Always amazed how the "methods of attack" of the well designed bio weapon seems to ever expand to an infinite set of points of attack and resulting potential maladies. From micro clots to inflammation to leaky gut and passing through the blood brain "barrier" to ...??? All of which may result in "long covid", malaise, turbo cancers, kidney damage, brain damage, sudden death, slow death you name it,... the list never ends.
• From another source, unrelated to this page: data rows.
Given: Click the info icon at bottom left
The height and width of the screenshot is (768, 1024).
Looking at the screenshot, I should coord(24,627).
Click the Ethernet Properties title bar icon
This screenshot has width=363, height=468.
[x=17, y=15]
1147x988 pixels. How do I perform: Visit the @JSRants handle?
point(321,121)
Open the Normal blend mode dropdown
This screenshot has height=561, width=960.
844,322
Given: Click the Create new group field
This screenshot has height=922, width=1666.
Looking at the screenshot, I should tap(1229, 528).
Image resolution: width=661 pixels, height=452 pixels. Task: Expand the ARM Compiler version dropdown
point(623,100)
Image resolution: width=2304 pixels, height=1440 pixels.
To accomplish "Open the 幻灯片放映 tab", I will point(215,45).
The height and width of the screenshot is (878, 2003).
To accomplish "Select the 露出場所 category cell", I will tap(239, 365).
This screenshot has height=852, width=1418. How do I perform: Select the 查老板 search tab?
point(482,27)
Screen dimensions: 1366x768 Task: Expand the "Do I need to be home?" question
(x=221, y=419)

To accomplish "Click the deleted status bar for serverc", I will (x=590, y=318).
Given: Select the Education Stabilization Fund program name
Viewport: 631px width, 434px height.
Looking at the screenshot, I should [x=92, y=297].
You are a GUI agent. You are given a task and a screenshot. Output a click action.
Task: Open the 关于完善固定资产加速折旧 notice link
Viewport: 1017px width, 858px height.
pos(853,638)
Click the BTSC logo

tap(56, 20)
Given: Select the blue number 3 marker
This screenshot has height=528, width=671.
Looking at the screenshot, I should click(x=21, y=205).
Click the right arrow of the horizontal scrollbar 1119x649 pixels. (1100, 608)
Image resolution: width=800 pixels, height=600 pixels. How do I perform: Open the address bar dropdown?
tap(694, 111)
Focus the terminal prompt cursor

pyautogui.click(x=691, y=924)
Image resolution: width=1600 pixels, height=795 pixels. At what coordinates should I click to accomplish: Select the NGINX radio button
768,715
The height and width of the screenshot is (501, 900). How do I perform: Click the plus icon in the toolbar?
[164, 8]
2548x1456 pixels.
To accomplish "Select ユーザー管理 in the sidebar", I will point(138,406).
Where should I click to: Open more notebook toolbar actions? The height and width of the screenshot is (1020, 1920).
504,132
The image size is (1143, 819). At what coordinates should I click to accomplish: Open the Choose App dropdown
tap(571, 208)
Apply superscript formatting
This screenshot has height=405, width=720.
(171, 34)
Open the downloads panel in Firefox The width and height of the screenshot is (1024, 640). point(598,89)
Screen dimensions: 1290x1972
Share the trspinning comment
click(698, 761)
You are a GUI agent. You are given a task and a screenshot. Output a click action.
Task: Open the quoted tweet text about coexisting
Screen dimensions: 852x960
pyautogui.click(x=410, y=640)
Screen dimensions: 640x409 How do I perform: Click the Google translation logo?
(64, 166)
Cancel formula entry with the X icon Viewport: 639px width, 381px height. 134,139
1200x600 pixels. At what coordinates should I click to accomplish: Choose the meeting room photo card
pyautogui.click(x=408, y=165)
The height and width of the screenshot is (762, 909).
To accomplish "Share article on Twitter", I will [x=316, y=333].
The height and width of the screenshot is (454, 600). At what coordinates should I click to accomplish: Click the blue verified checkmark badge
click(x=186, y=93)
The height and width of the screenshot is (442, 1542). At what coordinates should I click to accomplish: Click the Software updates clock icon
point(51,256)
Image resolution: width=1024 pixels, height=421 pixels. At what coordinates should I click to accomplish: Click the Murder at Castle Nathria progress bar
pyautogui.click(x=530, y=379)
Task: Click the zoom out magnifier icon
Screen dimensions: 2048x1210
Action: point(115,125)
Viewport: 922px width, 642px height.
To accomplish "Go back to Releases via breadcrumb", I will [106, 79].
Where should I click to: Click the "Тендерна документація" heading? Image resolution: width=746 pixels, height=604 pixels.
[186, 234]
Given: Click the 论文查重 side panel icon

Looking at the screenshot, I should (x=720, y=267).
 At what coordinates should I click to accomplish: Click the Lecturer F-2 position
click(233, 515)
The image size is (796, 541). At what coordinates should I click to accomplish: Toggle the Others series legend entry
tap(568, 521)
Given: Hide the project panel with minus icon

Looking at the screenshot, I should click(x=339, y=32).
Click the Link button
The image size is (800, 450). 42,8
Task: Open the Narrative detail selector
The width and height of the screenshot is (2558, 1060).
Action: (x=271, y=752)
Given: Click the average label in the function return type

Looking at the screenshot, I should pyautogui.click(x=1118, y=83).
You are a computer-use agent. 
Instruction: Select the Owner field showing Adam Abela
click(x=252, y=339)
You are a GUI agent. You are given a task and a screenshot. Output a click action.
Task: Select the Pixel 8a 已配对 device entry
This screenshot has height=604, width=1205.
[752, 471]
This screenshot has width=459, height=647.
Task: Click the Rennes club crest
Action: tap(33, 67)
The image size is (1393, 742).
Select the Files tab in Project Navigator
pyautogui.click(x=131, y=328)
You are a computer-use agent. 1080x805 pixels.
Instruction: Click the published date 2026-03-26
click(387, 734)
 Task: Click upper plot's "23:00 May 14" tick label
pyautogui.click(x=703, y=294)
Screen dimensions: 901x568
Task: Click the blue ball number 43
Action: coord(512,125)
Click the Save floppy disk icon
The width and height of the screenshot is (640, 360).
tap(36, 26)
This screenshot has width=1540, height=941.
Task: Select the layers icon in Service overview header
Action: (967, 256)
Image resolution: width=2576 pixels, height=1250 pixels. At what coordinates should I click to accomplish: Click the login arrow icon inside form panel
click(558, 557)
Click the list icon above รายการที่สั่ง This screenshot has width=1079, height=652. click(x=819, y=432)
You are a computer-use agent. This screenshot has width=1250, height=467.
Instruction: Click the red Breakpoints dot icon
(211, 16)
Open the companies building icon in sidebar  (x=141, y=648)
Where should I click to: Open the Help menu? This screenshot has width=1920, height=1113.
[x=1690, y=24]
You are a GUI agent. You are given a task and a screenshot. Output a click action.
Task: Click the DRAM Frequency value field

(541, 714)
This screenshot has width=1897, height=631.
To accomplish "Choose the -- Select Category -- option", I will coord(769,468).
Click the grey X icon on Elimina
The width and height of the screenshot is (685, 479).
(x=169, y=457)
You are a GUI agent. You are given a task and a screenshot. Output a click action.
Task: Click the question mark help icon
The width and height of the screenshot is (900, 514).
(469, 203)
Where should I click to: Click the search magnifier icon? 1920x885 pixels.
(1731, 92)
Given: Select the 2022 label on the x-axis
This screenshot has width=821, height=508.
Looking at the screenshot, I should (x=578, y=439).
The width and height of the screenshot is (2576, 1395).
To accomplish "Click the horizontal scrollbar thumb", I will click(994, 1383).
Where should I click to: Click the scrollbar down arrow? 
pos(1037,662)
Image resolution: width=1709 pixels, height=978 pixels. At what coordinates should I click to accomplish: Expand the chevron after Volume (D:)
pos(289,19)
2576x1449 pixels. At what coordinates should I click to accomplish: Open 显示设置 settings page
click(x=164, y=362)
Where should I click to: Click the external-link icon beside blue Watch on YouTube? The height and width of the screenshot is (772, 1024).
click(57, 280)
So many potential maladies that it often becomes hard to CONCLUSIVELY assign cause and effect. You know, maybe your malaise &/or long covid is depression, maybe your heart issue was lurking below the surface & you just never knew it,, maybe your sudden death is bad luck. Maybe maybe maybe = delay delay delay
Meanwhile the attacks proceed. As if we don't know the consequences
Because maybe. Still gotta prove stuff
Hard to blame it on the clot shot without someone (a pharma/gov/DOD lawyer?) saying "prove it. Correlation does not prove causality". yada yada
Point is, it has all the attributes of a really well designed bio weapon if you were going to set out to design one. Keep that mystery and plausible deniability. Make it lethal but not TOO lethal. Make it debilitating but not TOO debilitating. And not always. Don't want the lab rats keeling over in the clot shot lottery line right after the injection. That would be FAR too easy. Make it interesting make it hard to discern
Make it like what you would want in a well designed, politically astute and judiciously deployed bio weapon. If of course that were the objective.. Because (wink wink(, we don't know FOR SURE the objective. Can't PROVE it. Meanwhile sue anyone with suspicious for liable and put them on notice. PROVE IT or you'll be punished. Make it so everyone has to gnash their teeth and debate and argue and research and test till all the lab rats are already dead while the perps pretend that we didn't see what we are seeing and that they didn't know what they knew when they deployed it
Whatever you choose to write, we will read :) I'm having a difficult time getting my family to understand the importance/disaster of our dwindling immune systems. When things turn to caca I will really need the male muscle around so I'm stockpiling things... thank God I have control of the $... lol My son's main concern - mine too - is having effective pain killers on hand!
Ultrabotonica uses liquid protein scaffolds to supposedly deliver far more to the cell - curcumin, ECGC, Reservaratrol, Fisetin.... Joe Tippens recommendation. Scaffold is from brown rice, whey and NAC.... does this sound plausible to you? I know it's very different than LNPs but I'm very gun shy now about all this stuff... like polymva... putting palladium in your body doesn't sound that good.
I'm really grateful for your tips and discussions... I used to love researching but right now I simply don't have time so your ideas really help. Looking forward to your next compilation of needed supplements.